[blue rare]—Tempus F#%k It: Seriously, I Won’t Do the Timewarp Again

[blue rare]—Tempus F#%k It: Seriously, I Won’t Do the Timewarp Again

One of the great joys of growing older is relishing an ever-deepening understanding of what I like and don’t like.  Hollandaise sauce, dark chocolate, smoky bourbon, Calvin & Hobbes, golden retrievers, Hitchcock films, Louis Armstrong and Shakespeare, for example, are all sources of deep pleasure to me that demand to be embraced.  Long speeches, Costco shopping, reality television, frozen pizza, Dan Brown novels, and classic rock radio, on the other hand, are all irritating, and fairly easily avoided.

There are some things, though, that I have been slower in coming to a conclusion about, and one of these is the consistently popular (timeless?) genre (sub genre?) of time travel stories.  For years, I had wanted to like them, for some reason, but they invariably made my brain hurt.

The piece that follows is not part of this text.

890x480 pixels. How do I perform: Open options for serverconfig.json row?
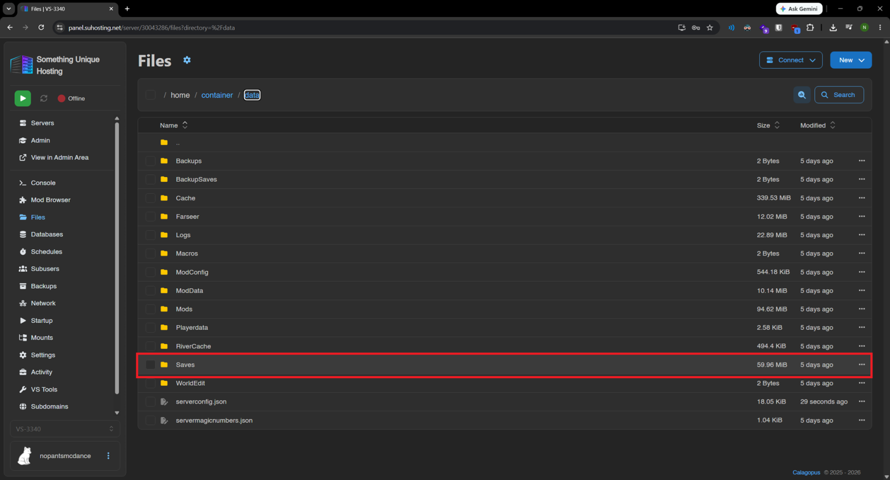pos(862,402)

As my drinking buddies will readily attest, it’s true that I am no Eisenstein.  But I’m not a complete dolt, either.  I can pretend to have a decent (although not in-depth) understanding of a fairly wide range of topics, from Restoration drama to the music of Muscle Shoals, from baseball strategy to Nouvelle Vague film directors.  I will happily do battle with the T.V.  Guide crossword puzzle, or wade through an abstruse article on super models.  Mention temporal wormholes or string theory to me, though, and my mind feels as though I’ve been guzzling a full bottle of Nyquil while smacking myself over the head with the complete works of Proust.  They make me feel like I’m just not at my sharpest, if you catch my drift.  As in, I haven’t got the foggiest clue what they’re going on about.

Case in point: a loved one of mine started talking about this book she had recently read that explained how the time and space variables begin to switch places when you get close to the origin point of the universe.  I mean, I just can’t.  Can you?  Is that not pure gibberish?

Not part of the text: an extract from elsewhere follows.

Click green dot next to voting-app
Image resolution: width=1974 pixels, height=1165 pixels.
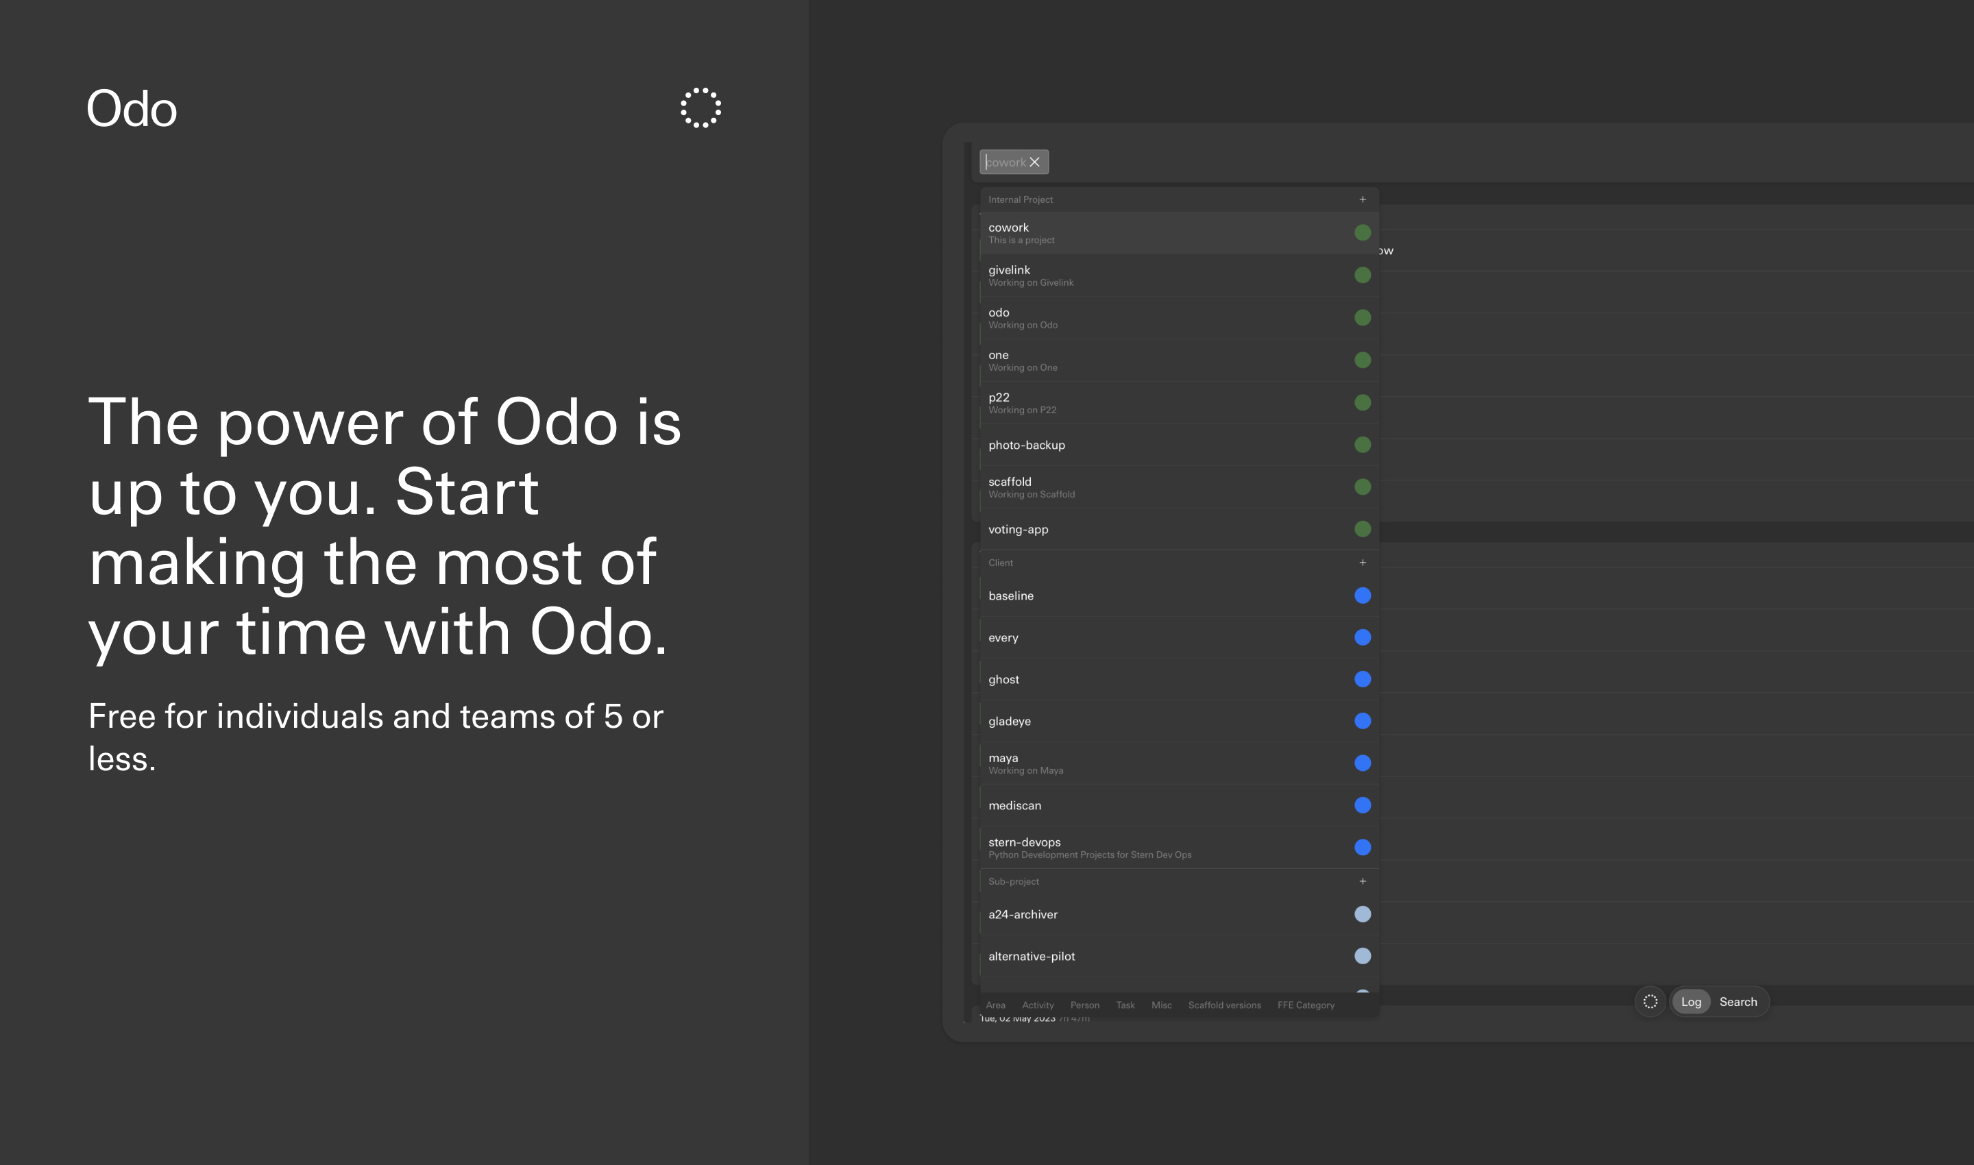pos(1363,529)
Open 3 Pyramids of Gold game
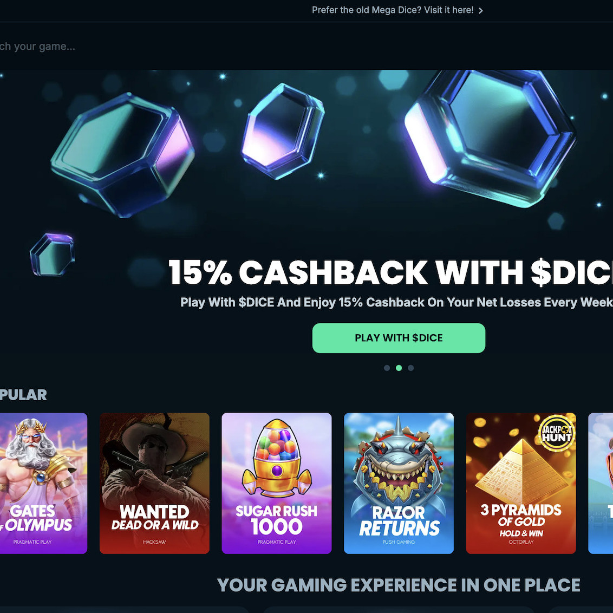Image resolution: width=613 pixels, height=613 pixels. point(521,483)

The only thing more bewildering to me than the sort of quantum abstractions central to grasping the concepts involved in time travel is when somebody starts prattling on about finances and economics.  In fairness, I do realize this may mostly be a me issue.  After all, I struggle with the basic concept of the twice-yearly time change, “spring ahead and fall back” being the helpful mnemonic I can eventually bring to mind, and definitely one of the highlights of my elementary school education.

Time and time again (see what I did there?) I have genuinely tried to enjoy time travel stories.  Back to the Future was funny, so that was okay.  And Groundhog Day had a great script, plus Bill Murray.  But The Terminator series, Looper, Primer, Coherence, Doctor Strange…they all left me bored and confused.  Worst of all was Christopher Nolan’s Tenet, which wasn’t only completely indecipherable, but tossed in a garbled sound mix as well.  Watching it in the theatre, it felt like it was only a little bit longer and slightly more incomprehensible than your typical test match cricket game.

Apart from anything else, the idea of time traveling is entirely unappealing to me.  From watching Doctor Who episodes, even I can see the perils involved.  A quick trip to the past could, for instance, result in me accidentally knocking off one of my ancestors, thereby disrupting the time space continuum, or something, and voiding my own existence whilst creating a multiverse-threatening paradox.  I am a clumsy person, and nothing is more likely.  Also, what with the so-called butterfly effect in play, even stepping on a cockroach could bring about disaster, and there’s no way I could resist stepping on a cockroach.

So, all things considered, I would much rather travel to Rome or Barcelona and soak up some culture and sun, even if it meant flying economy class with Air Canada, than risk trekking through time.  And I probably won’t get back the lost hours I’ve spent watching movies about people who do, either.